To validate the clustering efficacy of scZAG, we compared it against other state-of-the-art scRNA-seq clustering methods on ten real datasets. Based on the clustering performance, and corroborated by the results of the Mann–Whitney U test, scZAG significantly outperformed the other methods. We also conducted a thorough analysis of hyperparameters to identify the optimal settings for the scZAG approach. Ablation studies confirmed that each component within scZAG positively contributes to the overall performance of the model. Finally, our visualization analysis demonstrated that, compared to other methods, scZAG’s latent embedding representations more effectively differentiate and separate the various cell populations.

When the number of cell types in the dataset increases, both our method and other methods may experience a decrease in accuracy. This is because as the diversity of cell types increases, the complexity of the dataset also increases, making it more challenging to differentiate between different cell types. Additionally, there may be overlapping or similar gene expression patterns among different cell types in the dataset, further complicating accurate classification. In the future, we will continue to improve the balance of scZAG and apply it to the integration of single-cell multi-omics data. Furthermore, we aim to enhance the interpretability of the model by integrating topic modeling techniques.

4. Materials and Methods

The architecture of scZAG is illustrated in Figure 5. scZAG can be divided into three modules: the ZINB-based autoencoder module, the graph contrastive learning module, and the clustering module.

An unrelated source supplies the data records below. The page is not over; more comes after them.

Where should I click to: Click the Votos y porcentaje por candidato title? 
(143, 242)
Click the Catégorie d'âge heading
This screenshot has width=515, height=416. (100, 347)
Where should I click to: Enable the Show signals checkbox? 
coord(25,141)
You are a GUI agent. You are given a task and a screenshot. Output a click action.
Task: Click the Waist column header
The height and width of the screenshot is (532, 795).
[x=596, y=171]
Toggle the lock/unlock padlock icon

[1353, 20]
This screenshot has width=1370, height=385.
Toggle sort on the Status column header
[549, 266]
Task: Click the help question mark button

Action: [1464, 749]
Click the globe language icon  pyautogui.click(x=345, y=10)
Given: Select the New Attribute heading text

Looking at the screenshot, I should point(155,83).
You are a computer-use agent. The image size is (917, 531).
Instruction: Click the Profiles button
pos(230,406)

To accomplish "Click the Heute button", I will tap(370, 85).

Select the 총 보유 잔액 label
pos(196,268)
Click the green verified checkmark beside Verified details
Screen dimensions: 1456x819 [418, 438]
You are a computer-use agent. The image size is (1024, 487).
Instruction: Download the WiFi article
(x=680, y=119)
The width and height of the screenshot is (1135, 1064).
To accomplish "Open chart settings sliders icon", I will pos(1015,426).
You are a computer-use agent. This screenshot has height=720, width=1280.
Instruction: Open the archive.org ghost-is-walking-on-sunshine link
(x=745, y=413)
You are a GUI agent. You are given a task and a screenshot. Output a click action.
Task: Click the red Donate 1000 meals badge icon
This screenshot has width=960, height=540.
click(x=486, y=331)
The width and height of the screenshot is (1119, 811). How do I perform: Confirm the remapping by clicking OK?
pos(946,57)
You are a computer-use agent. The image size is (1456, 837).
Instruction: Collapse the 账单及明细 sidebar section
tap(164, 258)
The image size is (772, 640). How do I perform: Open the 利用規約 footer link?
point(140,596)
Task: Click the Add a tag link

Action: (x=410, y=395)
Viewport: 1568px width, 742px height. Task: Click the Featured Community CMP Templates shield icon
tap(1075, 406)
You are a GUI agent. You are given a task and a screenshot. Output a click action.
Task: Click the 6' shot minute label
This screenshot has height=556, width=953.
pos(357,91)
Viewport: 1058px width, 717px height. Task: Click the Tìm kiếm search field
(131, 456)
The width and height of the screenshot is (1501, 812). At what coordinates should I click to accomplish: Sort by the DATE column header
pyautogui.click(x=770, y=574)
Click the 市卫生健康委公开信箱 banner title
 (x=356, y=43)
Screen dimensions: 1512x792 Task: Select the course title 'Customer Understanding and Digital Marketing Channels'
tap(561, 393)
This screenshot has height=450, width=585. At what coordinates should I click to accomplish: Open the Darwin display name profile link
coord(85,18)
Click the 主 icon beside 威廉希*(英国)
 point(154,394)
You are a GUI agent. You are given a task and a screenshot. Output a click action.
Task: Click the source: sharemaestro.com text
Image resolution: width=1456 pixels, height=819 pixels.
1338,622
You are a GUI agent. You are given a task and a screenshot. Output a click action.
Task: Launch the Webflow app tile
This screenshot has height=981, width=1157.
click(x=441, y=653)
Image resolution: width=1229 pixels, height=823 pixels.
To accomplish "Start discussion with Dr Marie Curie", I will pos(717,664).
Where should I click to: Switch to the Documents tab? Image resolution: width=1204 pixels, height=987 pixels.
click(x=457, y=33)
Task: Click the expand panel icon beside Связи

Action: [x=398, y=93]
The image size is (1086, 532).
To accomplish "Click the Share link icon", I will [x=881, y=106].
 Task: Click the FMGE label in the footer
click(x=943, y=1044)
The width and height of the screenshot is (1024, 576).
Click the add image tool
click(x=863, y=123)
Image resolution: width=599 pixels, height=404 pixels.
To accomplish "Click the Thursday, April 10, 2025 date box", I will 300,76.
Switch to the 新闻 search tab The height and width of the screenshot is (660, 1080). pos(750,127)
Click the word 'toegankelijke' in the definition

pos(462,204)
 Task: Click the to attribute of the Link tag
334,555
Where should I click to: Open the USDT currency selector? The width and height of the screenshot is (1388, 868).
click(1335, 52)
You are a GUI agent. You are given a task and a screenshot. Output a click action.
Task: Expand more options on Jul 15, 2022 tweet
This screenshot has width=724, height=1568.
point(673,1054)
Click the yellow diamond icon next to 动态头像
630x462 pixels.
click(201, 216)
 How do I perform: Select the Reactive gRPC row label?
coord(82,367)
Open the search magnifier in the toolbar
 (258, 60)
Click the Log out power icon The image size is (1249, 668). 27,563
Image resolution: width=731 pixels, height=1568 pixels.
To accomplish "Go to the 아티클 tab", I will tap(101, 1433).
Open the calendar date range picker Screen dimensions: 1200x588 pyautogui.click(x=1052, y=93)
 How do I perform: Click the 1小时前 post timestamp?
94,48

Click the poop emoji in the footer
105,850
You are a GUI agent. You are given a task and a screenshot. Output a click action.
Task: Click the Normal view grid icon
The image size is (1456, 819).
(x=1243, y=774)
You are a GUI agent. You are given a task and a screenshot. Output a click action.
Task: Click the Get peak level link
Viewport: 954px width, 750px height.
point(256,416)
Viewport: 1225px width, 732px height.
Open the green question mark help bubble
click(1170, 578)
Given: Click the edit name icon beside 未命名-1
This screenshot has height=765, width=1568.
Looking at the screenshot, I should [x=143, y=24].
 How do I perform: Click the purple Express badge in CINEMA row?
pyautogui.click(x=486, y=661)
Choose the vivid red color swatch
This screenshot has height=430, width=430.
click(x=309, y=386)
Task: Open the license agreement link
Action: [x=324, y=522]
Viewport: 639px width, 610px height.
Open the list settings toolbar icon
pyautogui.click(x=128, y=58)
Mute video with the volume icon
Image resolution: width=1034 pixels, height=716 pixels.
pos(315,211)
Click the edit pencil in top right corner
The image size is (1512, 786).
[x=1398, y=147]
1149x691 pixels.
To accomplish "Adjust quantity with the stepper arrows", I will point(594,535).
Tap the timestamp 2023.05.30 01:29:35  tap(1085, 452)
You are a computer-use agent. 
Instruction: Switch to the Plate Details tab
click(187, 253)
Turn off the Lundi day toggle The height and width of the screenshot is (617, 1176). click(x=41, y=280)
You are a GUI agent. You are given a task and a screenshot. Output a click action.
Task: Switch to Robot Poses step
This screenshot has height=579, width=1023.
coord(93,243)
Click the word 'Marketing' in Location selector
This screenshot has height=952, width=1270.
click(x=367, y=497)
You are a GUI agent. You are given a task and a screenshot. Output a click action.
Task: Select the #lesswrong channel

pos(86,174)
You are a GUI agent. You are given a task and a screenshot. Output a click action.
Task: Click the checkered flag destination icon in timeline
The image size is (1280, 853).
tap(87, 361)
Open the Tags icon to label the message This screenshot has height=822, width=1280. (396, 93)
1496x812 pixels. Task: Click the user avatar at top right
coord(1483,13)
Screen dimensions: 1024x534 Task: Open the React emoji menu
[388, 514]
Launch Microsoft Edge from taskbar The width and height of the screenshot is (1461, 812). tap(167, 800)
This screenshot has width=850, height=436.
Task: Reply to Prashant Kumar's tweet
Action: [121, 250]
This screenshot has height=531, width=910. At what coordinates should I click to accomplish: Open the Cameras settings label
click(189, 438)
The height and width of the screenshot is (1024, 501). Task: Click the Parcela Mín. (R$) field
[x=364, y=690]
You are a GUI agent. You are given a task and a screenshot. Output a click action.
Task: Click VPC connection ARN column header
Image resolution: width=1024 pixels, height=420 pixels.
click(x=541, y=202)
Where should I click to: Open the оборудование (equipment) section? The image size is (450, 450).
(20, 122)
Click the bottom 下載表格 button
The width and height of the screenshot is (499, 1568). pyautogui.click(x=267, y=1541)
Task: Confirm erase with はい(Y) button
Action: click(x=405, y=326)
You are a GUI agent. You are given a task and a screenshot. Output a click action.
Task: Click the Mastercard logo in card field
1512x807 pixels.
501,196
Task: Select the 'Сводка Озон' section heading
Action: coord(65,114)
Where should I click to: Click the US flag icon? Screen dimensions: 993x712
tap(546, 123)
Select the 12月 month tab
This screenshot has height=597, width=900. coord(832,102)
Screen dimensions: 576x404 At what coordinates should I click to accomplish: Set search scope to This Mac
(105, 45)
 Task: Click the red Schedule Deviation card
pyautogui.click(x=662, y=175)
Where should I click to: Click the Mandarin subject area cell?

First, the ZINB-based autoencoder module employs a ZINB graph convolutional autoencoder to capture the zero-inflation features of scRNA-seq data, further extracting global probability information to reduce noise impact. The graph contrastive learning module introduces a joint adaptive data augmentation strategy targeting topological structures and node attributes, including edge deletion and feature masking. We utilize centrality metrics to identify important edges and feature dimensions. Using the APPNPGCN as the encoder for scZAG, feature extraction is performed on the enhanced cell graphs, considering higher-order neighbor information of nodes to better capture both local and global graph structures. Based on the dimensionality-reduced data, graph contrastive learning effectively captures the topological structures and relationships between nodes in the graph, thus learning more representative node features. The clustering module optimizes the cell clustering process using KL divergence. KL divergence is a method for measuring the difference between two probability distributions, ensuring that during clustering, similar units or nodes are assigned to the same cluster while dissimilar ones are separated. By minimizing KL divergence, we can ensure that the clustering results closely resemble the underlying distribution of the data.

4.1. Data Sources

To validate the clustering performance of the scZAG model on scRNA-seq data, we compared it with several state-of-the-art scRNA-seq clustering methods across ten real datasets, which are detailed in Table 2 and originate from recently published papers on scRNA-seq clustering. These datasets come from various sequencing platforms, species, and organs. To assess the clustering performance, we employed two common evaluation metrics: the adjusted Rand index (ARI) and normalized mutual information (NMI), both of which are used to measure the consistency between the generated clusters and the true groups. For both of these evaluation metrics, higher values indicate better clustering performance.

4.2. Data Pre-Processing

The scRNA-seq gene expression matrix

X

is used as the input for our model, where

X_{i j}

represents the expression count of the jth gene (1 ≤ j ≤ O) in the ith cell (1 ≤

i

≤ N). To ensure the quality and reliability of the data, we employ the following pre-processing methods to pre-process the raw scRNA-seq gene expression matrix. First, quality control and data filtering constitute the initial step of our pre-processing. Taking reference from scGNN [31], we filter out genes that are expressed in more than 1% of cells but are non-zero and genes that are not expressed. Next, as the count matrix data are discrete and subject to large-scale factor variations, we normalize them, followed by rescaling the discrete data using a natural logarithm transformation. The normalization is defined as follows:

N (X_{i j}) = l n (m (X) \frac{X_{i j}}{\sum_{o} X_{i o}}),

(1)

where

m (X)

represents the median of the total expression values of the cells. Lastly, we select the top 500 highly variable genes based on the normalized discrete values calculated by the scanpy package [32]. This approach is intended to highlight key variations within the data, thus improving the accuracy and interpretability of further analysis.

4.3. Cell Graph

Similar to previous work [13], we use the KNN (K nearest neighbors) algorithm to construct a cell graph from the pre-processed data, where each node in the graph represents a cell. For each cell, we find its K nearest neighbors and connect them. Thus, each cell is connected to its K closest cells, forming a graph. In our experiments, we set the value of K to 15. We use the Euclidean distance to describe the correlation between nodes in order to identify the k shortest distances. Subsequently, the cell graph we construct is undirected, with all edges weighted equally at 1.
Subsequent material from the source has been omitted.